**TRY IT:**
An exact copy of every record is the expected answer.

**Stored records:**
* * * * *

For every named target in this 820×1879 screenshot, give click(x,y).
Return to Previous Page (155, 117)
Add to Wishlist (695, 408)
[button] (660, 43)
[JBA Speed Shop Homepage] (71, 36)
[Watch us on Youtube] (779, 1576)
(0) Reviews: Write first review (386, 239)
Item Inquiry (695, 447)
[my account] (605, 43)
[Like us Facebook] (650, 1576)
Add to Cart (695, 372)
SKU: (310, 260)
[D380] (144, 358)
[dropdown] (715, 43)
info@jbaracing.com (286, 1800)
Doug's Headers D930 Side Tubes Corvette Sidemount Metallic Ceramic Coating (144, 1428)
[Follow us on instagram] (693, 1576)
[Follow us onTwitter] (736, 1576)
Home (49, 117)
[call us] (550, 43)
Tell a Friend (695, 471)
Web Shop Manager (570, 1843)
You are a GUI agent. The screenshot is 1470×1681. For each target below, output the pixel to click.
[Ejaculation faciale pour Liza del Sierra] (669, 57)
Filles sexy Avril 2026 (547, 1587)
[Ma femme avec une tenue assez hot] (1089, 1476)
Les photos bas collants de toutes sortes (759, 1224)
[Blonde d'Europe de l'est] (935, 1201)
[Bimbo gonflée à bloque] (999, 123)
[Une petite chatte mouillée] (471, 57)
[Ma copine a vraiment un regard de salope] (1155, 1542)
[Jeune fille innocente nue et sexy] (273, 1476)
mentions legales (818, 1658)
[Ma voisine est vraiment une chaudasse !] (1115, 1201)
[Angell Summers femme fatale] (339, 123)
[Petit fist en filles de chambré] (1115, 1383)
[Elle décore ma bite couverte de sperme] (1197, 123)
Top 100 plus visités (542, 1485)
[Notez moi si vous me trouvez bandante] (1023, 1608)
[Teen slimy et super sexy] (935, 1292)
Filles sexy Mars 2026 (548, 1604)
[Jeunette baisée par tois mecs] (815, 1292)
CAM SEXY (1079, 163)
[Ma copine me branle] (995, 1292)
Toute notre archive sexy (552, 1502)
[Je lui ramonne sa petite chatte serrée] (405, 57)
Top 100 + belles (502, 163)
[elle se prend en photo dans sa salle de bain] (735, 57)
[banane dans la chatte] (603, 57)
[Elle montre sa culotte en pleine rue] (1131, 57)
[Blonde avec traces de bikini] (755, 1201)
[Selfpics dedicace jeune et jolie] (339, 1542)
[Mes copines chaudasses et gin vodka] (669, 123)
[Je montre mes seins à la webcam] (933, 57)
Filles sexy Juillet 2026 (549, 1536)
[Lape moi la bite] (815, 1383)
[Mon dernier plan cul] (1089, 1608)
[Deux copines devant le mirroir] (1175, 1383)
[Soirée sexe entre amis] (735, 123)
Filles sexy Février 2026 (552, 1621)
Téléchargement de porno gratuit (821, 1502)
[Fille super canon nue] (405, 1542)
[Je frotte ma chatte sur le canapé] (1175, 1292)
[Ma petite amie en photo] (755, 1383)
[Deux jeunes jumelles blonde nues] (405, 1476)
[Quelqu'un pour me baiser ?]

* * * * *

**EXPECTED ANSWER:**
For every named target in this 820×1879 screenshot, give click(x,y).
Return to Previous Page (155, 117)
Add to Wishlist (695, 408)
[button] (660, 43)
[JBA Speed Shop Homepage] (71, 36)
[Watch us on Youtube] (779, 1576)
(0) Reviews: Write first review (386, 239)
Item Inquiry (695, 447)
[my account] (605, 43)
[Like us Facebook] (650, 1576)
Add to Cart (695, 372)
SKU: (310, 260)
[D380] (144, 358)
[dropdown] (715, 43)
info@jbaracing.com (286, 1800)
Doug's Headers D930 Side Tubes Corvette Sidemount Metallic Ceramic Coating (144, 1428)
[Follow us on instagram] (693, 1576)
[Follow us onTwitter] (736, 1576)
Home (49, 117)
[call us] (550, 43)
Tell a Friend (695, 471)
Web Shop Manager (570, 1843)
You are a GUI agent. The screenshot is 1470×1681. For each target below, output the pixel to click.
[Ejaculation faciale pour Liza del Sierra] (669, 57)
Filles sexy Avril 2026 (547, 1587)
[Ma femme avec une tenue assez hot] (1089, 1476)
Les photos bas collants de toutes sortes (759, 1224)
[Blonde d'Europe de l'est] (935, 1201)
[Bimbo gonflée à bloque] (999, 123)
[Une petite chatte mouillée] (471, 57)
[Ma copine a vraiment un regard de salope] (1155, 1542)
[Jeune fille innocente nue et sexy] (273, 1476)
mentions legales (818, 1658)
[Ma voisine est vraiment une chaudasse !] (1115, 1201)
[Angell Summers femme fatale] (339, 123)
[Petit fist en filles de chambré] (1115, 1383)
[Elle décore ma bite couverte de sperme] (1197, 123)
Top 100 plus visités (542, 1485)
[Notez moi si vous me trouvez bandante] (1023, 1608)
[Teen slimy et super sexy] (935, 1292)
Filles sexy Mars 2026 (548, 1604)
[Jeunette baisée par tois mecs] (815, 1292)
CAM SEXY (1079, 163)
[Ma copine me branle] (995, 1292)
Toute notre archive sexy (552, 1502)
[Je lui ramonne sa petite chatte serrée] (405, 57)
Top 100 + belles (502, 163)
[elle se prend en photo dans sa salle de bain] (735, 57)
[banane dans la chatte] (603, 57)
[Elle montre sa culotte en pleine rue] (1131, 57)
[Blonde avec traces de bikini] (755, 1201)
[Selfpics dedicace jeune et jolie] (339, 1542)
[Mes copines chaudasses et gin vodka] (669, 123)
[Je montre mes seins à la webcam] (933, 57)
Filles sexy Juillet 2026 (549, 1536)
[Lape moi la bite] (815, 1383)
[Mon dernier plan cul] (1089, 1608)
[Deux copines devant le mirroir] (1175, 1383)
[Soirée sexe entre amis] (735, 123)
Filles sexy Février 2026 (552, 1621)
Téléchargement de porno gratuit (821, 1502)
[Fille super canon nue] (405, 1542)
[Je frotte ma chatte sur le canapé] (1175, 1292)
[Ma petite amie en photo] (755, 1383)
[Deux jeunes jumelles blonde nues] (405, 1476)
[Quelqu'un pour me baiser ?]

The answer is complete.